▸ **AIM OF THE EXERCISE**
Can you turn the listing below into a numbered list, starting at the line with "Task: Select the 스포츠 지갑 wallet" and running through the final line of the listing, both included, with blank lines left out?

▼

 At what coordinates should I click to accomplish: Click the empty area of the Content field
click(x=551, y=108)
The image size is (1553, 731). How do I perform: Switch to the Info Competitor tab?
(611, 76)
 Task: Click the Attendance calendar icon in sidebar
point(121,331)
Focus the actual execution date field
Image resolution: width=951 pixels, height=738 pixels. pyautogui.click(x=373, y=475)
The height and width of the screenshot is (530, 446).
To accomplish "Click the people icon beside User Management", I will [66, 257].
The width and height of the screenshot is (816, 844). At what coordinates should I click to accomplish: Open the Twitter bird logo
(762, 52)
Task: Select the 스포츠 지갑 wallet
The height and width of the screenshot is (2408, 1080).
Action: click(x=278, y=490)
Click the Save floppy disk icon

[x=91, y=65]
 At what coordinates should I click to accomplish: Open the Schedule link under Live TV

▲

▸ **RESPONSE TO THE EXERCISE**
1. Task: Select the 스포츠 지갑 wallet
2. The height and width of the screenshot is (2408, 1080).
3. Action: click(x=278, y=490)
4. Click the Save floppy disk icon
5. [x=91, y=65]
6.  At what coordinates should I click to accomplish: Open the Schedule link under Live TV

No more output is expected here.